# SEC EDGAR API Example Notebook

This notebook provides examples for interacting with the SEC EDGAR API. This is using Apple as an example.

## Submissions Endpoint

The submissions endpoint returns a company’s filing history based on their 10-digit CIK.

In [21]:
import requests
import json

SEC_EDGAR = "data/SEC_EDGAR"

# Set the User-Agent header to identify the requesting party.
headers = {
    "User-Agent": "Zain Ali (zali@sandiego.edu)",
    "Accept-Encoding": "gzip, deflate",
    "Host": "data.sec.gov"
}

# Example: Retrieve filing history for Apple Inc.
cik = "0000320193"  # Apple's 10-digit CIK (padded with zeros if necessary)
url = f"https://data.sec.gov/submissions/CIK{cik}.json"

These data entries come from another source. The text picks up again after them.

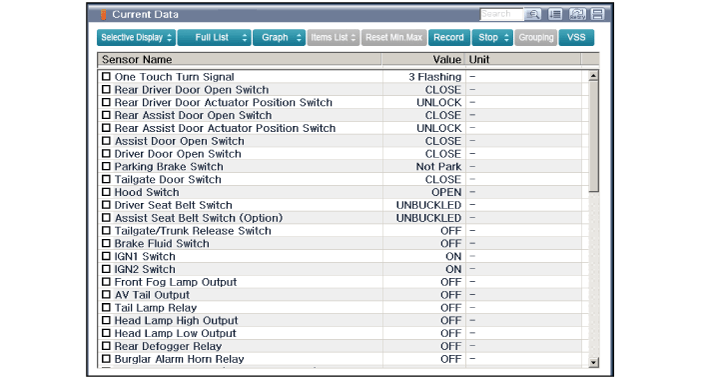Click the scrollbar down arrow
This screenshot has width=701, height=379.
(593, 362)
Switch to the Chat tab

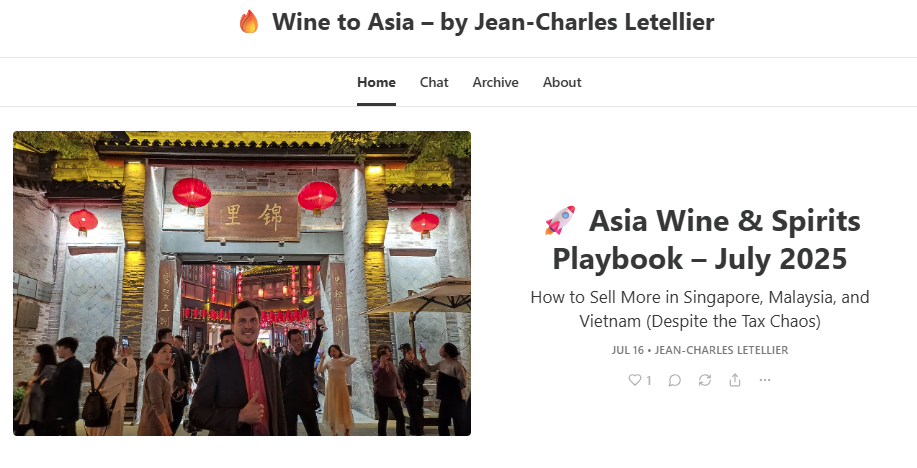click(x=434, y=82)
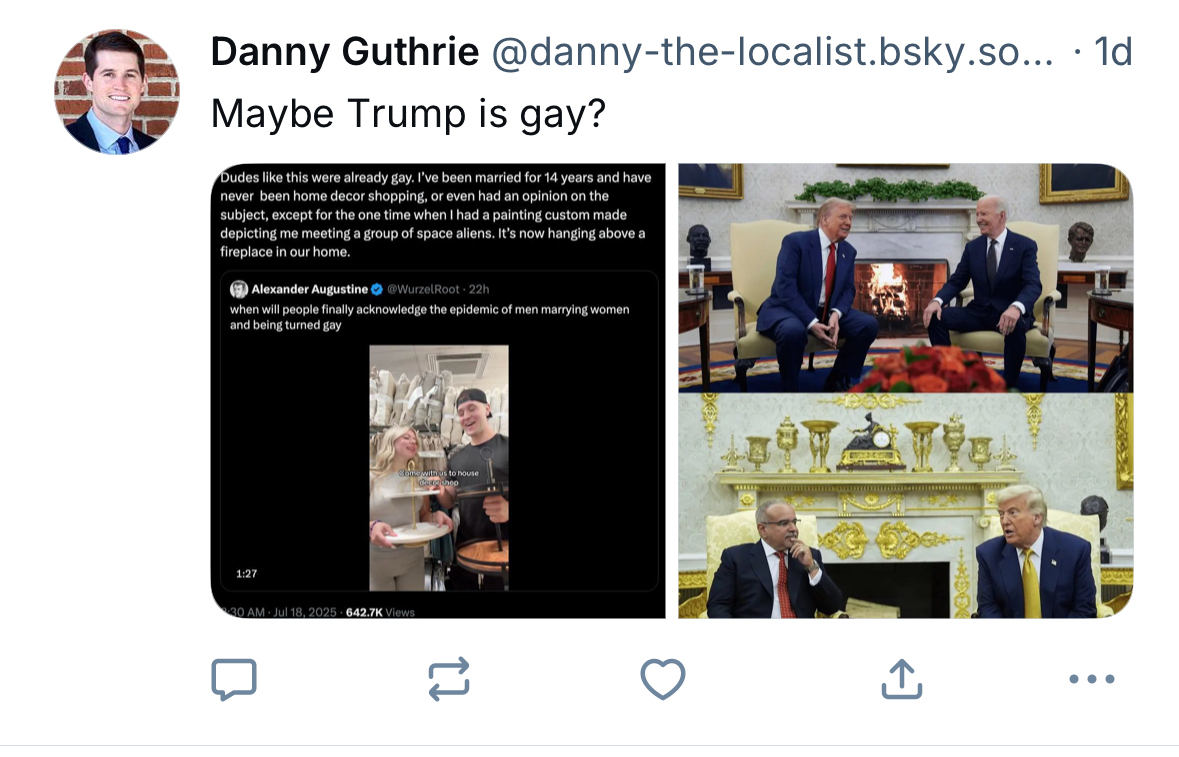Open Danny Guthrie's profile avatar
Viewport: 1179px width, 757px height.
(x=117, y=92)
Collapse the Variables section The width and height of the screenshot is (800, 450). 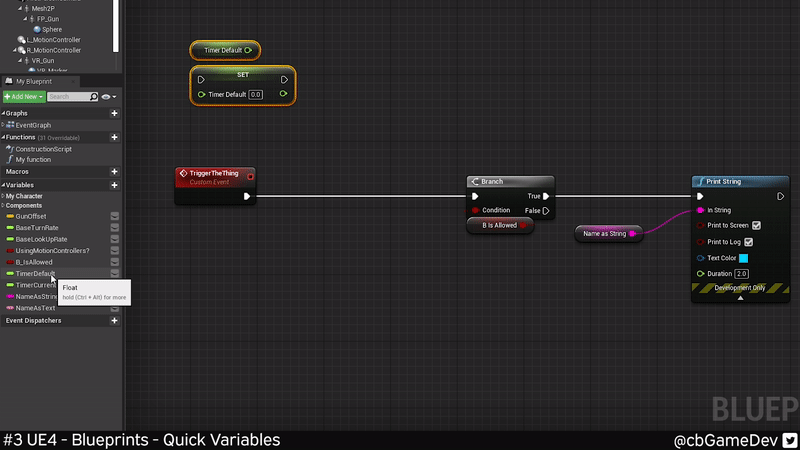pyautogui.click(x=3, y=185)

response = requests.get(url, headers=headers)

if response.status_code == 200:
    filings_data = response.json()
    # Optionally, save the data to a file
    with open(SEC_EDGAR+"/apple_filings.json", "w") as f:
        json.dump(filings_data, f, indent=4)
    print("Submissions data retrieved and saved to apple_filings.json")
else:
    print(f"Error retrieving submissions data: {response.status_code}")

Submissions data retrieved and saved to apple_filings.json


## XBRL CompanyConcept Endpoint

This endpoint returns disclosures for a specified company and concept according to the given taxonomy.

In [22]:
headers = {
    "User-Agent": "Zain Ali (zali@sandiego.edu)",
    "Accept-Encoding": "gzip, deflate",
    "Host": "data.sec.gov"
}

# Example: Retrieve the XBRL disclosure for "AccountsPayableCurrent" under "us-gaap" for Apple Inc.
cik = "0000320193"
taxonomy = "us-gaap"
concept = "AccountsPayableCurrent"

url = f"https://data.sec.gov/api/xbrl/companyconcept/CIK{cik}/{taxonomy}/{concept}.json"

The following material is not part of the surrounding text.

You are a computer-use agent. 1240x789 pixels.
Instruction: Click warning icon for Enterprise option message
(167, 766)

response = requests.get(url, headers=headers)

if response.status_code == 200:
    concept_data = response.json()
    with open(SEC_EDGAR+"/apple_accounts_payable_current.json", "w") as f:
        json.dump(concept_data, f, indent=4)
    print("Company concept data retrieved and saved to apple_accounts_payable_current.json")
else:
    print(f"Error retrieving company concept data: {response.status_code}")

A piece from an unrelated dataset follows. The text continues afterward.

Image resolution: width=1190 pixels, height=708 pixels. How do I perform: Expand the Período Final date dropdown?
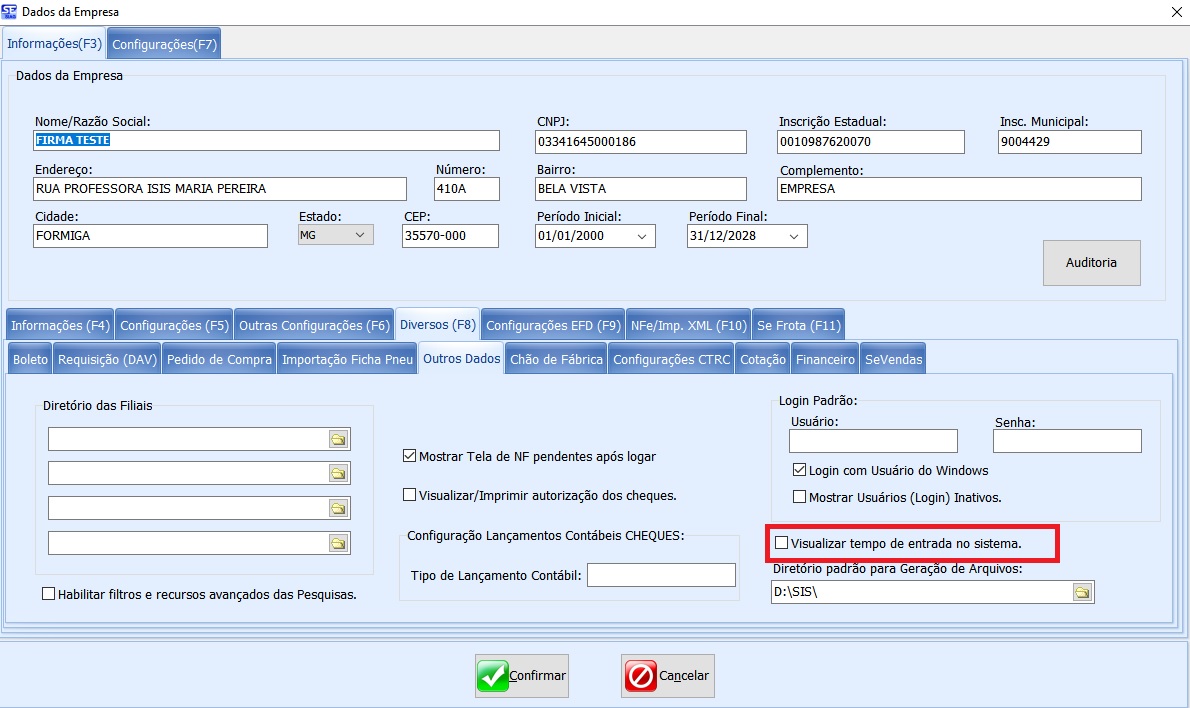coord(794,236)
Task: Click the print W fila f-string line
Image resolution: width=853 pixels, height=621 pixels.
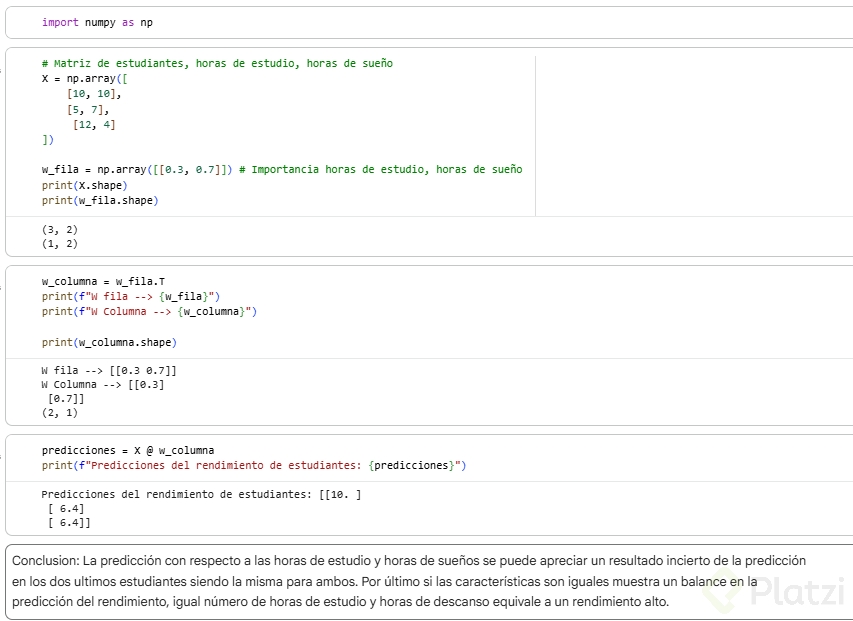Action: [130, 296]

Company concept data retrieved and saved to apple_accounts_payable_current.json


## XBRL CompanyFacts Endpoint

This endpoint aggregates all company XBRL concept data into a single JSON object.

In [23]:
headers = {
    "User-Agent": "Zain Ali (zali@sandiego.edu)",
    "Accept-Encoding": "gzip, deflate",
    "Host": "data.sec.gov"
}

# Example: Retrieve complete XBRL facts data for Apple Inc.
cik = "0000320193"
url = f"https://data.sec.gov/api/xbrl/companyfacts/CIK{cik}.json"

response = requests.get(url, headers=headers)

if response.status_code == 200:
    company_facts = response.json()
    with open(SEC_EDGAR+"/apple_company_facts.json", "w") as f:
        json.dump(company_facts, f, indent=4)
    print("Company facts data retrieved and saved to apple_company_facts.json")
else:
    print(f"Error retrieving company facts data: {response.status_code}")

Company facts data retrieved and saved to apple_company_facts.json


## XBRL Frames Endpoint

This endpoint returns frame data by aggregating one fact per filing for a specific concept and period.

In [24]:
headers = {
    "User-Agent": "Zain Ali (zali@sandiego.edu)",
    "Accept-Encoding": "gzip, deflate",
    "Host": "data.sec.gov"
}

# Example: Retrieve frame data for "AccountsPayableCurrent" (us-gaap) in USD for period CY2019Q1I.
taxonomy = "us-gaap"
concept = "AccountsPayableCurrent"
unit = "USD"
period = "CY2019Q1I"  # Instantaneous data for Q1 of 2019

url = f"https://data.sec.gov/api/xbrl/frames/{taxonomy}/{concept}/{unit}/{period}.json"

response = requests.get(url, headers=headers)

if response.status_code == 200:
    frame_data = response.json()
    with open(SEC_EDGAR+"/accounts_payable_frame.json", "w") as f:
        json.dump(frame_data, f, indent=4)
    print("Frame data retrieved and saved to accounts_payable_frame.json")
else:
    print(f"Error retrieving frame data: {response.status_code}")

Frame data retrieved and saved to accounts_payable_frame.json


# federalregister.gov Docs

In [25]:
import os
import requests
import json
import datetime


federalregister = "data/federalregister"

def save_response_to_file(test_name, data):
    """
    Saves the JSON data to a file in a directory named after the test.
    Each file is timestamped.
    """
    # Define the base directory
    base_dir = federalregister
    # Create a test-specific directory
    test_dir = os.path.join(base_dir, test_name)
    os.makedirs(test_dir, exist_ok=True)
    
    # Create a filename using the current timestamp
    timestamp = datetime.datetime.now().strftime("%Y%m%d_%H%M%S")
    filename = os.path.join(test_dir, f"response_{timestamp}.json")
    
    # Save the data as a JSON file
    with open(filename, "w") as f:
        json.dump(data, f, indent=2)
    
    print(f"Response saved to {filename}")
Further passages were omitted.